- **YOUR TASK**:
Copy the items below without any change, beginning at the line containing "Where should I click to: Open the briefcase" and ending after the line containing "pos(563,147)". Include both of those lines.

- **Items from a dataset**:
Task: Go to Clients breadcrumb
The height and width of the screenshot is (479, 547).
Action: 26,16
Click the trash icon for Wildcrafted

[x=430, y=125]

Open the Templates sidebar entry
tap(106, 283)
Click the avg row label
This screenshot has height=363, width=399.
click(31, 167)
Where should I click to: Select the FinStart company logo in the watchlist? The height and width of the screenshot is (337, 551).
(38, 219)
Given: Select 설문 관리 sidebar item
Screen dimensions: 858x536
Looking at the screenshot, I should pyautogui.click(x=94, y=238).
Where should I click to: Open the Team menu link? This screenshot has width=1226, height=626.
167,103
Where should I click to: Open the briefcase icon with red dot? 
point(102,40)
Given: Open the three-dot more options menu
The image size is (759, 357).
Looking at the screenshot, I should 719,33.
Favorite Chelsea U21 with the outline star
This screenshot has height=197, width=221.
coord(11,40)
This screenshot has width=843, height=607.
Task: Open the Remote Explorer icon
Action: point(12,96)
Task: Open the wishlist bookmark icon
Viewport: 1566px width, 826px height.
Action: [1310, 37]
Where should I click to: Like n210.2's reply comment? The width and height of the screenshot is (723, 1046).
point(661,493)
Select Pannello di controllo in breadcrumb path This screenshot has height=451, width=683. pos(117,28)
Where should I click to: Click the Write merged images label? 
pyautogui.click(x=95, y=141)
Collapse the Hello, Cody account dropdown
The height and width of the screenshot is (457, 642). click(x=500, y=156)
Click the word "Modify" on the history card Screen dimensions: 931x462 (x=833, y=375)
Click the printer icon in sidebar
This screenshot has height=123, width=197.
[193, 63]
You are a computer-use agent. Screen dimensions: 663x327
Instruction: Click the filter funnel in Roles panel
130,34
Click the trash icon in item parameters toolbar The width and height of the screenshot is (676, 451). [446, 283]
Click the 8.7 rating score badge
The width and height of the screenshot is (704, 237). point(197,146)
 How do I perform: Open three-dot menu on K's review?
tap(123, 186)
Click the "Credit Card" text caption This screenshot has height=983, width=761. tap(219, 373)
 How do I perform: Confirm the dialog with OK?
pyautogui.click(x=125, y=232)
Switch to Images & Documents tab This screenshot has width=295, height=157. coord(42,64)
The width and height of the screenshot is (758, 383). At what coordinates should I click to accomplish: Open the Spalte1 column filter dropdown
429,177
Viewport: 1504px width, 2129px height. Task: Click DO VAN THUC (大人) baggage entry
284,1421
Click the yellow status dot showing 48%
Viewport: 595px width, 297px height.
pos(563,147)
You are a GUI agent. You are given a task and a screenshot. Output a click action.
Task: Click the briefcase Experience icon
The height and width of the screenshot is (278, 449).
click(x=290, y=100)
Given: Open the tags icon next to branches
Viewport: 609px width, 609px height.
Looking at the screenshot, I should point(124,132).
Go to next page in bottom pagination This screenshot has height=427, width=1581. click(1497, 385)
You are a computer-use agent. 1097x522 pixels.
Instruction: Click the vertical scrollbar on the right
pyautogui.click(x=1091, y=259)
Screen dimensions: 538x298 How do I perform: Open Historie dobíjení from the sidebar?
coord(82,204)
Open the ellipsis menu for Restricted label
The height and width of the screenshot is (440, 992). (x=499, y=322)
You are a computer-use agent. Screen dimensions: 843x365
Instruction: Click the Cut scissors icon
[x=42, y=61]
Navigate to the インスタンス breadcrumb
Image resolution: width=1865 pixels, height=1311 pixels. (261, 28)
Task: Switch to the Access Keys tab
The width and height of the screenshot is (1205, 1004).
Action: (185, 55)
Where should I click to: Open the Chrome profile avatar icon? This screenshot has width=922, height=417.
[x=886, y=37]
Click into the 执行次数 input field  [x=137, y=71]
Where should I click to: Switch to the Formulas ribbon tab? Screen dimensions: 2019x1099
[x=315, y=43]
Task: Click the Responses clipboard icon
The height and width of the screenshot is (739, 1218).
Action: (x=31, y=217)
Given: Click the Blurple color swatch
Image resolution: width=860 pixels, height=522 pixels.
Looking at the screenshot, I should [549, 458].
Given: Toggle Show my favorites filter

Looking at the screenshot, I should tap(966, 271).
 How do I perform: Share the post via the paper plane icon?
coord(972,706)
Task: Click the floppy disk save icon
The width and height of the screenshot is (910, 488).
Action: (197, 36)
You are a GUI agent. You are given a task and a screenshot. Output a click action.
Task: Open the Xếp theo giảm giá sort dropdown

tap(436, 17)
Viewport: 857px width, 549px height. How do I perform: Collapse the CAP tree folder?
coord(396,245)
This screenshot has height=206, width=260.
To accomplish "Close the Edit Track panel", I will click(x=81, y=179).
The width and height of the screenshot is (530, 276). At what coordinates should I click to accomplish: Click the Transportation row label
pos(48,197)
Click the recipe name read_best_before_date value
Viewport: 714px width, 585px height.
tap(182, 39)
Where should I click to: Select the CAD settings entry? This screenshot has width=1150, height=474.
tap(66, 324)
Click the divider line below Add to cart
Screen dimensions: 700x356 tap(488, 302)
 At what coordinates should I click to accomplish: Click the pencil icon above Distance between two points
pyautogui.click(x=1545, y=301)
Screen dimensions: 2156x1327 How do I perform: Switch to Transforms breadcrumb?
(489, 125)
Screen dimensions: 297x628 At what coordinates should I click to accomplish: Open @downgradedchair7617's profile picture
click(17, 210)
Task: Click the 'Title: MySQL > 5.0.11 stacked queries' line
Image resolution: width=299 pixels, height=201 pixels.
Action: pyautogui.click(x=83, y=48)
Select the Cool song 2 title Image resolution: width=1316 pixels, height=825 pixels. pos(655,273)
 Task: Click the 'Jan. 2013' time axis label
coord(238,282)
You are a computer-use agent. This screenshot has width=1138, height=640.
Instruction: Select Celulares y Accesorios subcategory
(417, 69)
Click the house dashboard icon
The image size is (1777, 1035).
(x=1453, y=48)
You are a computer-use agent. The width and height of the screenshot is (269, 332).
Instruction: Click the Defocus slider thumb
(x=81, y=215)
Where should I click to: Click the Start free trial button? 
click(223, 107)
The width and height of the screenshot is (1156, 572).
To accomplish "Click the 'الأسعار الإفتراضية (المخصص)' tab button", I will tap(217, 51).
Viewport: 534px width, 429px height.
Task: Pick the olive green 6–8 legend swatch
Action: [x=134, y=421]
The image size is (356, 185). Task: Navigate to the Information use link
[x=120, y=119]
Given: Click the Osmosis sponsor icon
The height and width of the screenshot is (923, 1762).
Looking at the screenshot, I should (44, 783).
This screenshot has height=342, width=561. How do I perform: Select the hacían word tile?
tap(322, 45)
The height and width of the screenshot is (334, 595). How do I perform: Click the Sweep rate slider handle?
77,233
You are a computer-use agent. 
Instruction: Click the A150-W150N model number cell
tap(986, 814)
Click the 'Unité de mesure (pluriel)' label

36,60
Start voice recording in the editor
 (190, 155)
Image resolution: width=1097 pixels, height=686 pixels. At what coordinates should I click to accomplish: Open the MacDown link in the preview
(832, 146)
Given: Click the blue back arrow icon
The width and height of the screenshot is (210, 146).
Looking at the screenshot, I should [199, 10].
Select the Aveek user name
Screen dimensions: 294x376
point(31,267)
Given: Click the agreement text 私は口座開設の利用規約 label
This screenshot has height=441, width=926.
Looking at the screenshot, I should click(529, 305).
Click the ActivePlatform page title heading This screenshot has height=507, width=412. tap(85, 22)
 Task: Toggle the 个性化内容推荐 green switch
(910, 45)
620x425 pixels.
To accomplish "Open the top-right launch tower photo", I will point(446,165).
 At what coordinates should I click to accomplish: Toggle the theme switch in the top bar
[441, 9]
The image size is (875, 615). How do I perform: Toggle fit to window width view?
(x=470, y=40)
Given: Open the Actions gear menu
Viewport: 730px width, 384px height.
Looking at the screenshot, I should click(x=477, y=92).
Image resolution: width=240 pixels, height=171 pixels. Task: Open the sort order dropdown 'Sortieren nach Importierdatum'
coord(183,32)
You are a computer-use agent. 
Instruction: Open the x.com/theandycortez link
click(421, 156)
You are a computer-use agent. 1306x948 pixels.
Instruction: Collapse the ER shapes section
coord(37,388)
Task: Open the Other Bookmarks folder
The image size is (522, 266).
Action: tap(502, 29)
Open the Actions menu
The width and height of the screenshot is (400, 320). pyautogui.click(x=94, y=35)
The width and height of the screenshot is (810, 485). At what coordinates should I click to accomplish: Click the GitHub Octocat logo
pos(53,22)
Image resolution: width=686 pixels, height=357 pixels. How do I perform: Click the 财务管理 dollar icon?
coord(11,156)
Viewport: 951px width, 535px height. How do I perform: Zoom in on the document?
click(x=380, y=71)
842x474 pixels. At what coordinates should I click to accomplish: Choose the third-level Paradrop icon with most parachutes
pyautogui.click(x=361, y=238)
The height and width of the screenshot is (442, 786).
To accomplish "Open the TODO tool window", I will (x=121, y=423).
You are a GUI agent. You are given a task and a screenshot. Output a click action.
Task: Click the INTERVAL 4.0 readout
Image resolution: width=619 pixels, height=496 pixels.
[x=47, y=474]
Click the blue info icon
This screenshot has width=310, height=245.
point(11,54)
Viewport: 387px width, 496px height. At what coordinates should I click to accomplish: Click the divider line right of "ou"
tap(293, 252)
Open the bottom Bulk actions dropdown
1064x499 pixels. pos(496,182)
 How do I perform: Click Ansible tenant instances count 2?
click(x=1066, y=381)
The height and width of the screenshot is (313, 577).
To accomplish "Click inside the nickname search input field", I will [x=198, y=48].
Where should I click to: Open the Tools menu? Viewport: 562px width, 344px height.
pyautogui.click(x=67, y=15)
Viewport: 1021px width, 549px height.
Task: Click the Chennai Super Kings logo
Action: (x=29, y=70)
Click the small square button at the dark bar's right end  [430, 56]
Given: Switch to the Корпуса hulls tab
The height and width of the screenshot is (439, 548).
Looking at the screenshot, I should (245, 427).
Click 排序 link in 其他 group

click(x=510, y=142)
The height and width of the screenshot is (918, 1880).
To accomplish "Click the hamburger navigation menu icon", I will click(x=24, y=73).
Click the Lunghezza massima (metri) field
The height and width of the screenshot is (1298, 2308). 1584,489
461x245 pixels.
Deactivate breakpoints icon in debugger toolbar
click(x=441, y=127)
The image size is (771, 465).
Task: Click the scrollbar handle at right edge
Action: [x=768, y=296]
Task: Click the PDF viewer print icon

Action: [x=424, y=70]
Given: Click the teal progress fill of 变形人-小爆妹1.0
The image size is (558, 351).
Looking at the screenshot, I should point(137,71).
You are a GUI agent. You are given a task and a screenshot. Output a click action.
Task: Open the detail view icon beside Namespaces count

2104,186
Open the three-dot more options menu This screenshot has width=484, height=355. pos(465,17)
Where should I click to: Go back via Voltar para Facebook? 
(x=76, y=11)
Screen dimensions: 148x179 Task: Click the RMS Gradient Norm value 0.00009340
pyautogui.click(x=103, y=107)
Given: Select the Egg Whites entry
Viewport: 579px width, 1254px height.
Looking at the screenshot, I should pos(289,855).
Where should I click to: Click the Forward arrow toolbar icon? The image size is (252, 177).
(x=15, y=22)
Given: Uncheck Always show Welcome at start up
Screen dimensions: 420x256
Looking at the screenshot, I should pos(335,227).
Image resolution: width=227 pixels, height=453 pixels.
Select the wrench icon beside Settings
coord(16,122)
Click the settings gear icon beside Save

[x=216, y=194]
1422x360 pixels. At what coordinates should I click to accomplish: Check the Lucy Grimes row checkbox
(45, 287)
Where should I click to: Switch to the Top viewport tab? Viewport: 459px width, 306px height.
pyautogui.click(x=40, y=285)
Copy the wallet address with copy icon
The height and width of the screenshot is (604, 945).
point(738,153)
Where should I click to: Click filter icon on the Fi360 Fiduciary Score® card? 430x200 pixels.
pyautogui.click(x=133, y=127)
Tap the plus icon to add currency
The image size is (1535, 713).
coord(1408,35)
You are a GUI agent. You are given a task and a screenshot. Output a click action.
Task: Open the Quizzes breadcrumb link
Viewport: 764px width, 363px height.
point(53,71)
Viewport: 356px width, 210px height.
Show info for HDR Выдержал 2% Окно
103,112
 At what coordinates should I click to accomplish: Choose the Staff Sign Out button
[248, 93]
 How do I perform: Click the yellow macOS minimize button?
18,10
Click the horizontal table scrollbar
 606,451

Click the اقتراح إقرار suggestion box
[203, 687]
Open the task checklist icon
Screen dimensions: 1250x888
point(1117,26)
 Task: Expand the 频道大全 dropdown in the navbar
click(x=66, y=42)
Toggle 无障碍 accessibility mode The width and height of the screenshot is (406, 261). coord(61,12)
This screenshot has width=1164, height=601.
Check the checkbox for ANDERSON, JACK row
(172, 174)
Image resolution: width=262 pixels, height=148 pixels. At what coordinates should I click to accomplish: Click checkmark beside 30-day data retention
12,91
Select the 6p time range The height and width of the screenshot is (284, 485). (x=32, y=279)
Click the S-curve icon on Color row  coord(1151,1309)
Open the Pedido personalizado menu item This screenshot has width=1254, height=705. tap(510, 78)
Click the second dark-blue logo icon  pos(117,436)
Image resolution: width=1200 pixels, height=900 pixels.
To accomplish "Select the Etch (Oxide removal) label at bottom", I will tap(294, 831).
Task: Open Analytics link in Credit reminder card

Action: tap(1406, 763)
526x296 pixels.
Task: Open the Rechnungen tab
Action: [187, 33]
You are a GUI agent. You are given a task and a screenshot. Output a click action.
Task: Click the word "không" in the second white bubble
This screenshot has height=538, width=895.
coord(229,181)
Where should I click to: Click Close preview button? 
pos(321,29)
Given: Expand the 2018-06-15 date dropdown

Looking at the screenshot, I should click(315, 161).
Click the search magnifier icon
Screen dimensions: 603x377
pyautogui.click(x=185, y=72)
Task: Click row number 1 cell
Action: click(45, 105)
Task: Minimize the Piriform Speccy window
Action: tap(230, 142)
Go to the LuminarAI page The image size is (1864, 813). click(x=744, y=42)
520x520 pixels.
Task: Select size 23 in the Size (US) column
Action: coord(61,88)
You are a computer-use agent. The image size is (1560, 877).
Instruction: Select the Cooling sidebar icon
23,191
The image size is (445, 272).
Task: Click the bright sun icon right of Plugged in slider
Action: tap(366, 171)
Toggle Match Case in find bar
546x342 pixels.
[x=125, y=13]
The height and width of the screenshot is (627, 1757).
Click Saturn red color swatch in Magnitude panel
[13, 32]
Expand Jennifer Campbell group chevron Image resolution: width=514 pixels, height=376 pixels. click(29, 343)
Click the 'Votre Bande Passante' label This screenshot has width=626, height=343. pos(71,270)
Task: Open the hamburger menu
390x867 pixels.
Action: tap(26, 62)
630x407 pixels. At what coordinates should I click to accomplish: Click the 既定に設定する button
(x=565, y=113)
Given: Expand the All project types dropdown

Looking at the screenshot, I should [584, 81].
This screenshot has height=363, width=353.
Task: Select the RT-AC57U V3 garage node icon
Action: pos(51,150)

- **EXERCISE RESPONSE**:
Where should I click to: Open the briefcase icon with red dot? 
point(102,40)
Given: Open the three-dot more options menu
The image size is (759, 357).
Looking at the screenshot, I should 719,33.
Favorite Chelsea U21 with the outline star
This screenshot has height=197, width=221.
coord(11,40)
This screenshot has width=843, height=607.
Task: Open the Remote Explorer icon
Action: point(12,96)
Task: Open the wishlist bookmark icon
Viewport: 1566px width, 826px height.
Action: [1310, 37]
Where should I click to: Like n210.2's reply comment? The width and height of the screenshot is (723, 1046).
point(661,493)
Select Pannello di controllo in breadcrumb path This screenshot has height=451, width=683. pos(117,28)
Where should I click to: Click the Write merged images label? 
pyautogui.click(x=95, y=141)
Collapse the Hello, Cody account dropdown
The height and width of the screenshot is (457, 642). click(x=500, y=156)
Click the word "Modify" on the history card Screen dimensions: 931x462 (x=833, y=375)
Click the printer icon in sidebar
This screenshot has height=123, width=197.
[193, 63]
You are a computer-use agent. Screen dimensions: 663x327
Instruction: Click the filter funnel in Roles panel
130,34
Click the trash icon in item parameters toolbar The width and height of the screenshot is (676, 451). [446, 283]
Click the 8.7 rating score badge
The width and height of the screenshot is (704, 237). point(197,146)
 How do I perform: Open three-dot menu on K's review?
tap(123, 186)
Click the "Credit Card" text caption This screenshot has height=983, width=761. tap(219, 373)
 How do I perform: Confirm the dialog with OK?
pyautogui.click(x=125, y=232)
Switch to Images & Documents tab This screenshot has width=295, height=157. coord(42,64)
The width and height of the screenshot is (758, 383). At what coordinates should I click to accomplish: Open the Spalte1 column filter dropdown
429,177
Viewport: 1504px width, 2129px height. Task: Click DO VAN THUC (大人) baggage entry
284,1421
Click the yellow status dot showing 48%
Viewport: 595px width, 297px height.
pos(563,147)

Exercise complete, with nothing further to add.